Rate limiting

We've set API rate limits to protect Katana from API traffic spikes that could put our systems at risk. These limits also help ensure that our platform remains stable and usable for everyone. We evaluate the number of requests sent to an API and limit them if they surpass the allowed amount.

By default, Katana API allows 60 requests per 60 seconds.

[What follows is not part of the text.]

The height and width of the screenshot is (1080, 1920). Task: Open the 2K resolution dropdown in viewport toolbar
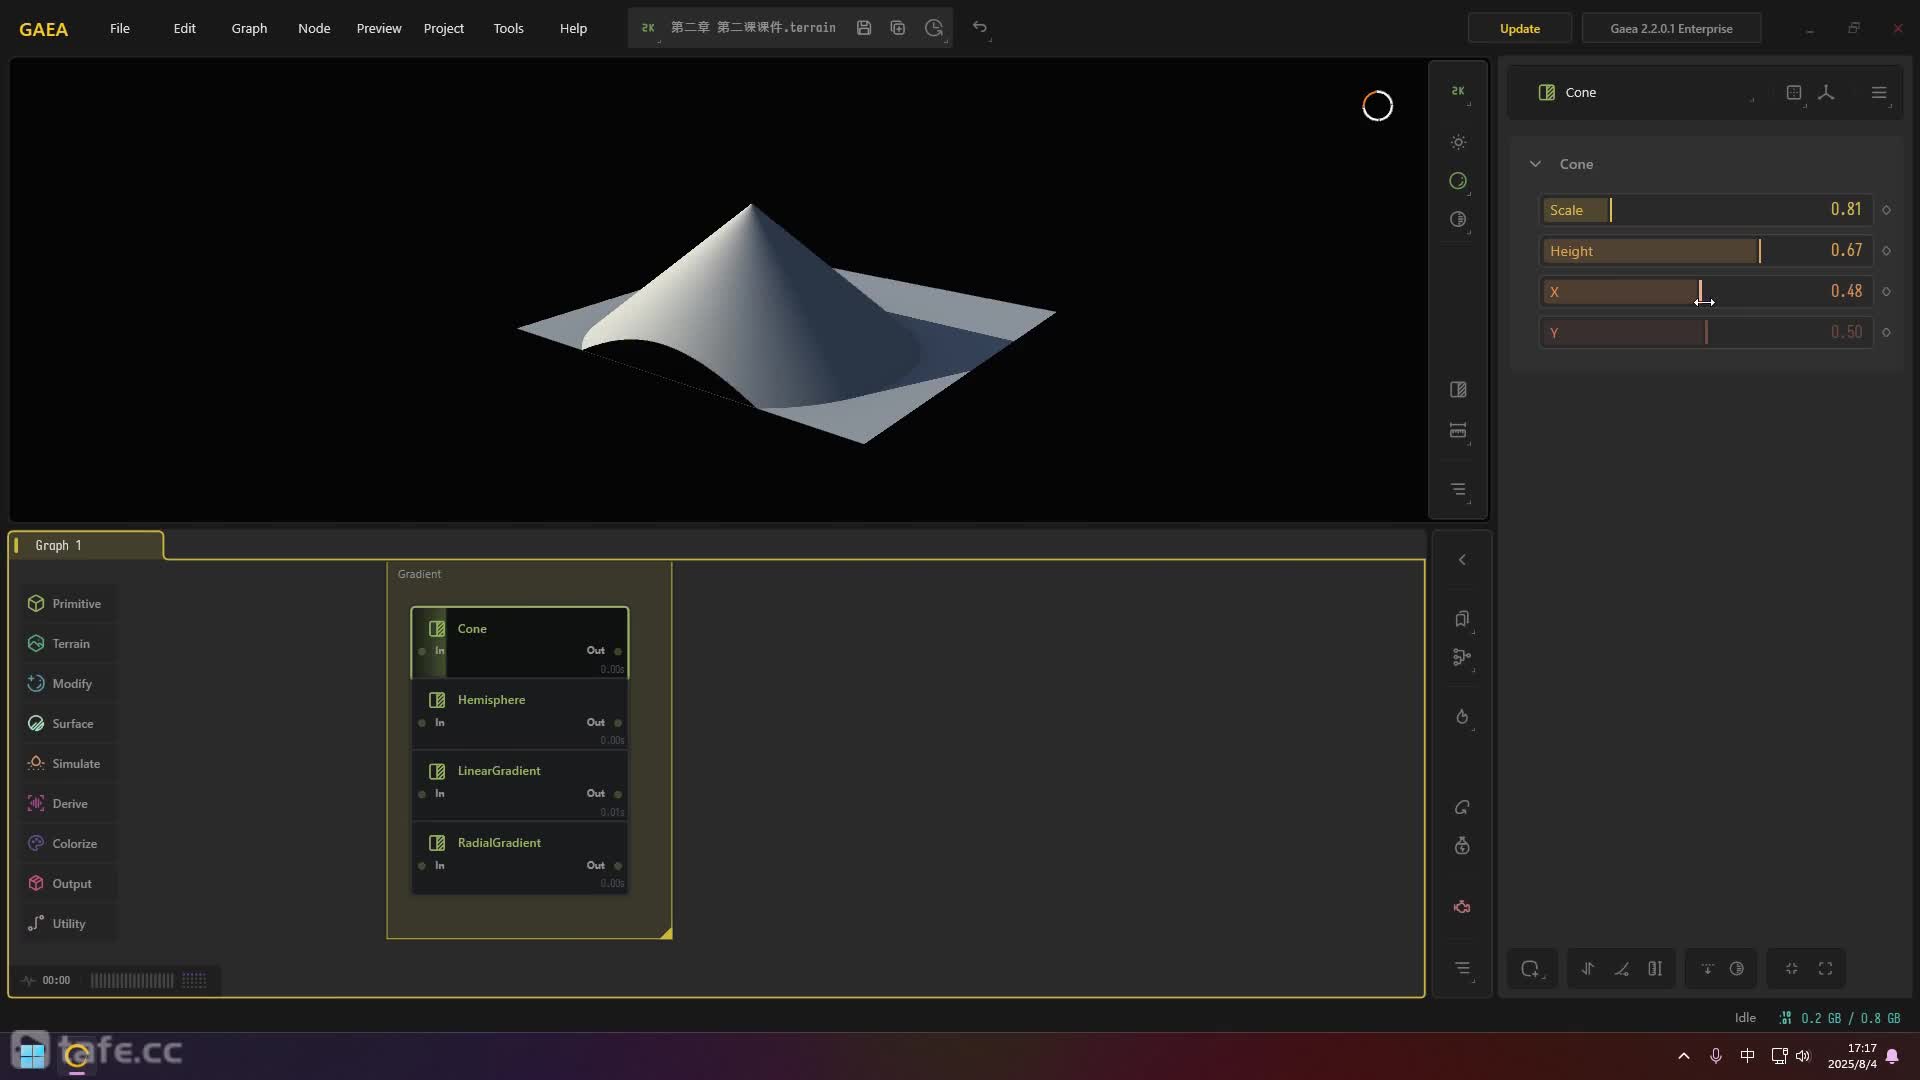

Your current rate limit quota is provided in the response headers of each request.

HeaderDescription
X-Ratelimit-LimitNumber of requests available for this application.
X-Ratelimit-RemainingNumber of requests remaining in quota.
X-Ratelimit-ResetThe timestamp (as milliseconds since epoch) when the quota will reset.

Example

# Example with the default rate limit of 30
HTTP/1.1 200 OK
Content-Type: application/json
X-RateLimit-Limit: 30
X-RateLimit-Remaining: 29
X-RateLimit-Reset: 1640995199

# If you make more than the allowed requests
HTTP/1.1 429 Too Many Requests
Content-Type: application/json
Retry-After: 15

If the rate limit is surpassed, you will receive a 429 error code indicating that you have sent too many requests within a period. If this happens, you will receive a 'Retry-After' header with a value indicating how many seconds you need to wait before sending another request.

Handling Rate Limiting: Throttling on the Consumer Side

To avoid hitting the API rate limits, implement throttling in your client application. Throttling controls the rate of outgoing requests, ensuring you do not exceed the allowed quota (60 requests per 60 seconds by default).

A simple approach is to queue your requests and release them at a controlled interval, such as one request per second. Additionally, always check the 429 Too Many Requests response and the Retry-After header. If you receive this response, pause sending new requests for the specified duration before retrying.

By proactively managing your request rate, you can maintain uninterrupted access to the Katana API and avoid errors caused by exceeding rate limits.